* [JOB] Reproduce verbatim every line of the items beginning with the line that contains "Where should I" and continuing through the end of the items, leaving out the pictures.

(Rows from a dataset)
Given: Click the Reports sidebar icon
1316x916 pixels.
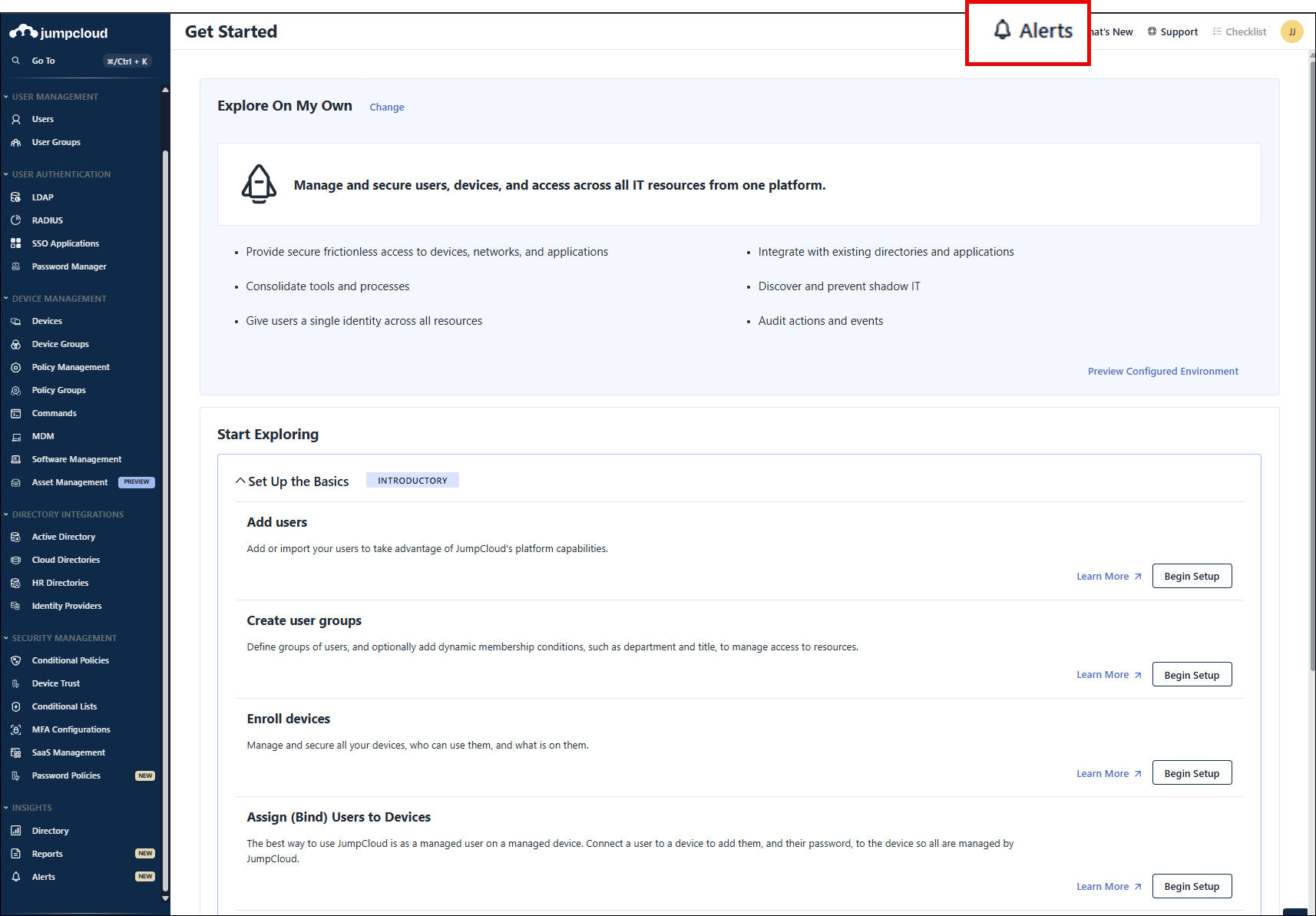Looking at the screenshot, I should [16, 854].
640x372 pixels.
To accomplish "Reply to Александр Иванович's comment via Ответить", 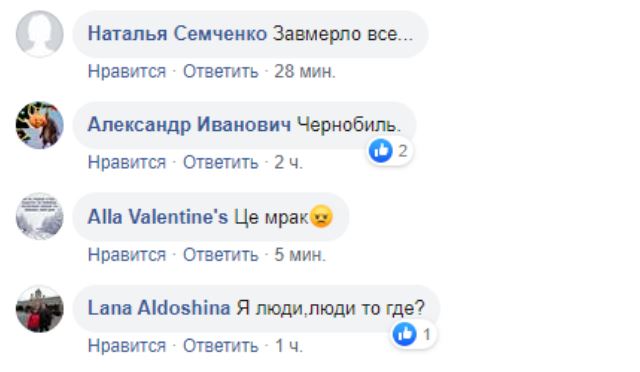I will [x=220, y=163].

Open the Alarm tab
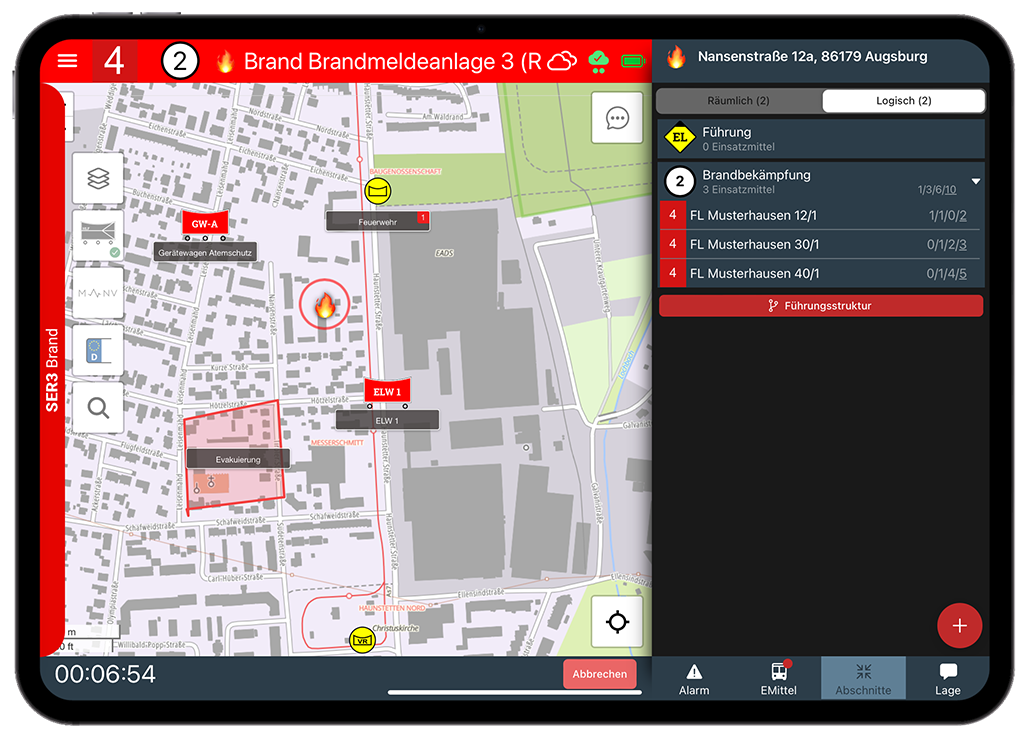point(694,678)
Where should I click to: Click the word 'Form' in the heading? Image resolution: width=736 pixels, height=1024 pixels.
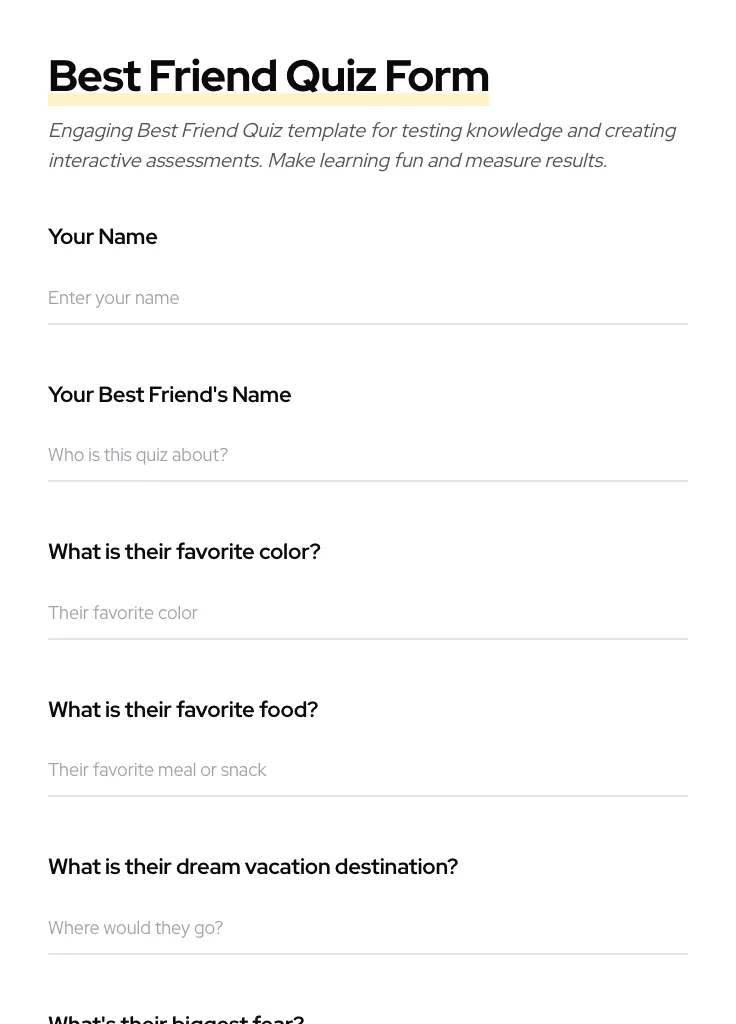[437, 76]
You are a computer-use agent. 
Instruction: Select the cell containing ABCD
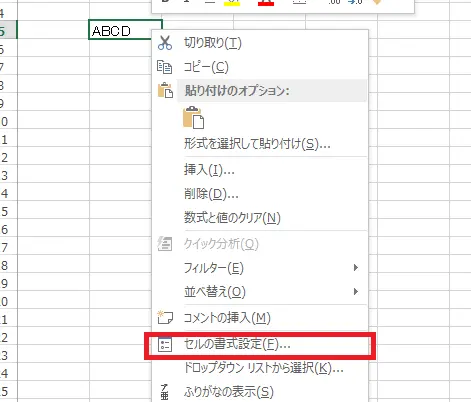[x=125, y=30]
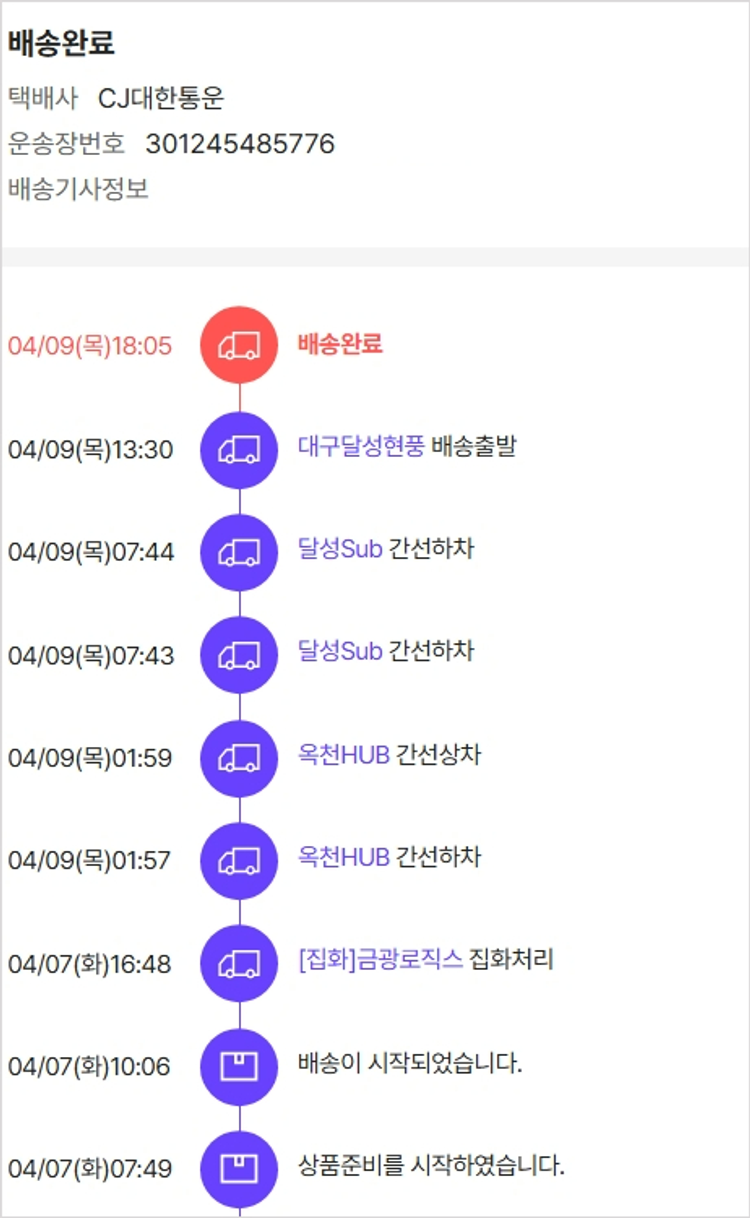Click the truck icon at 04/09 07:43

coord(239,655)
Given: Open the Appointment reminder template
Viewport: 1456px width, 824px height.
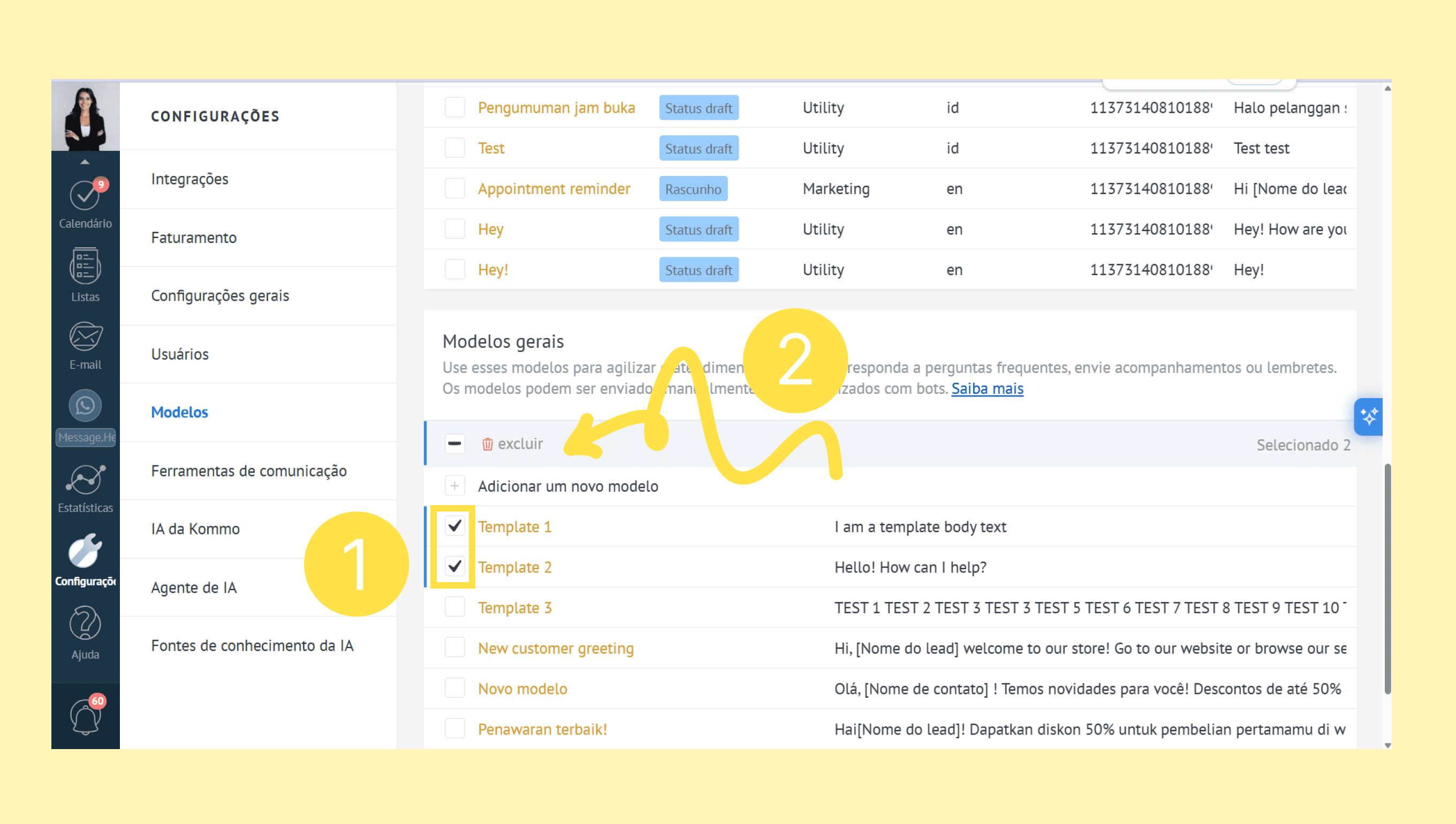Looking at the screenshot, I should (x=553, y=188).
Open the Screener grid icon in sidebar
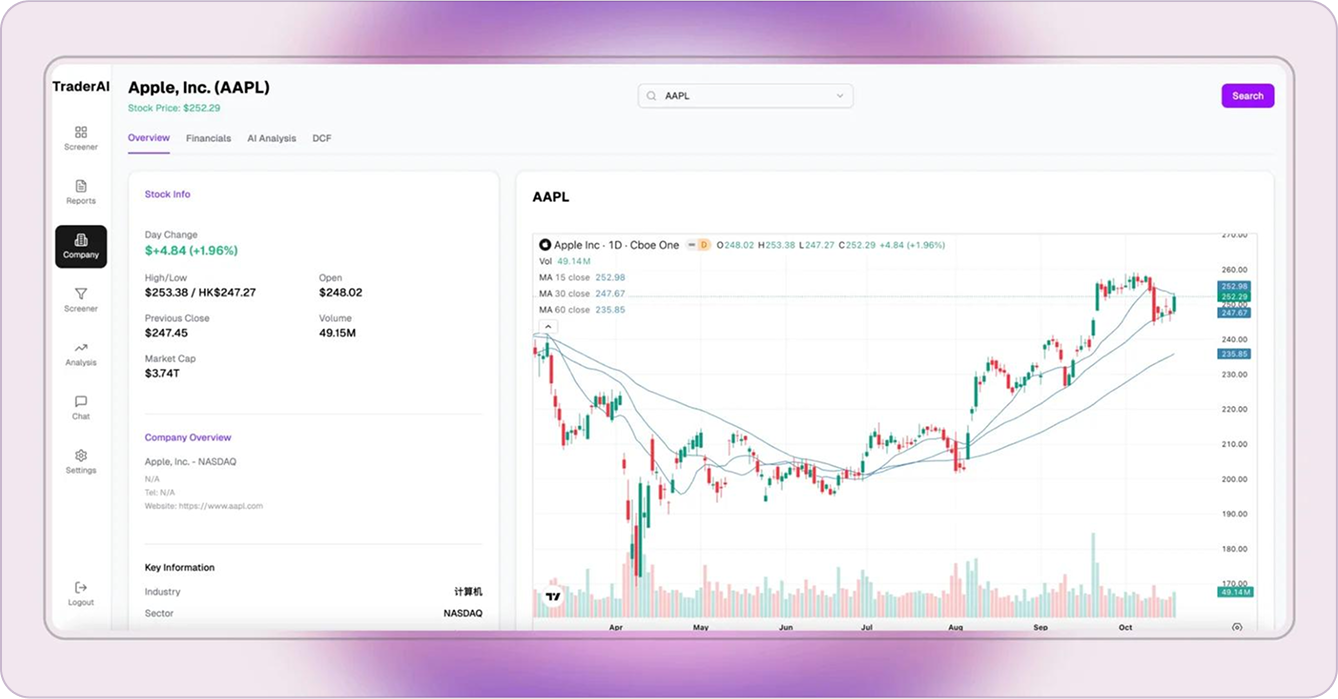1338x699 pixels. tap(81, 132)
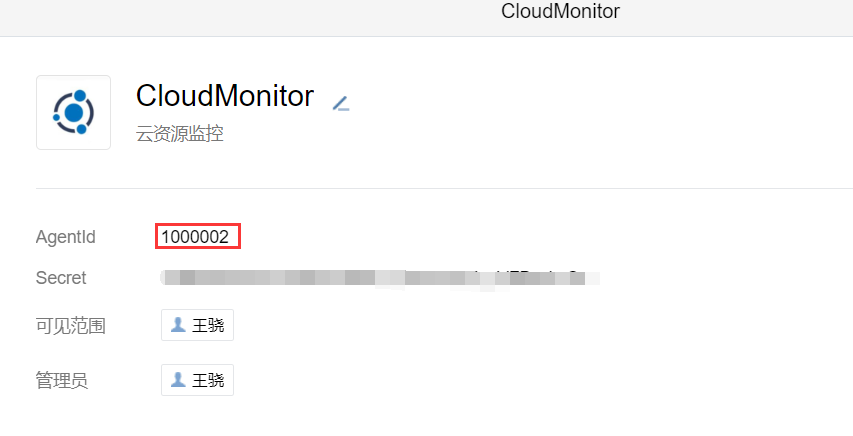Click the 可见范围 label
This screenshot has height=436, width=853.
(71, 326)
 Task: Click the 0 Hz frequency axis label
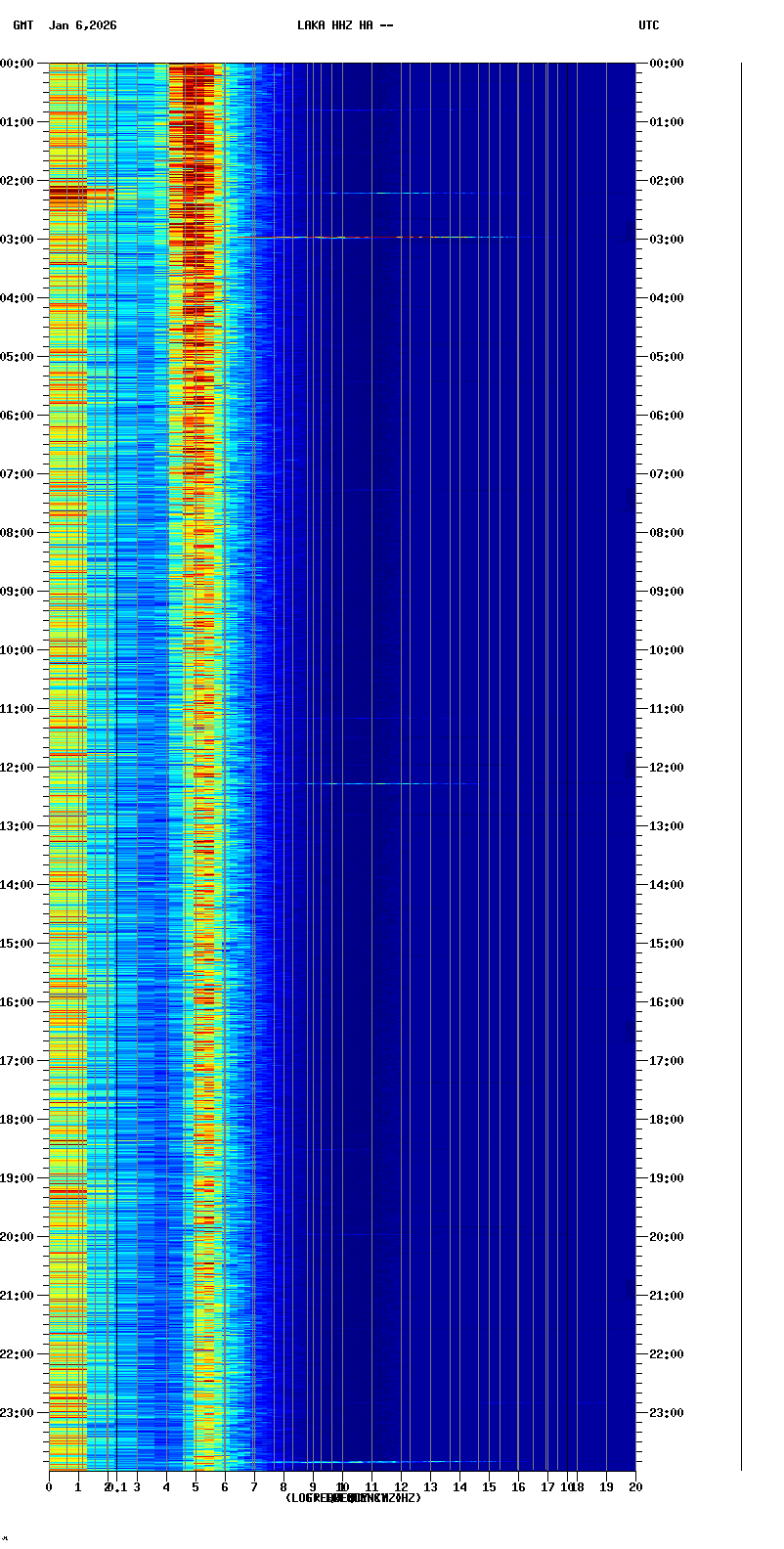click(x=49, y=1487)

* [TASK ANSWER]
Where should I click to: Click the word 'Form' in the heading? Image resolution: width=736 pixels, height=1024 pixels.
[437, 76]
You are a computer-use agent. 
Instruction: Select the cell containing ABCD
[x=125, y=30]
Click the truck icon at 04/09 07:43

coord(239,655)
Given: Open the Appointment reminder template
Viewport: 1456px width, 824px height.
Looking at the screenshot, I should (x=553, y=188).
Open the Screener grid icon in sidebar
1338x699 pixels. tap(81, 132)
Click the 可见范围 label
This screenshot has height=436, width=853.
(71, 326)
 Task: Click the 0 Hz frequency axis label
click(x=49, y=1487)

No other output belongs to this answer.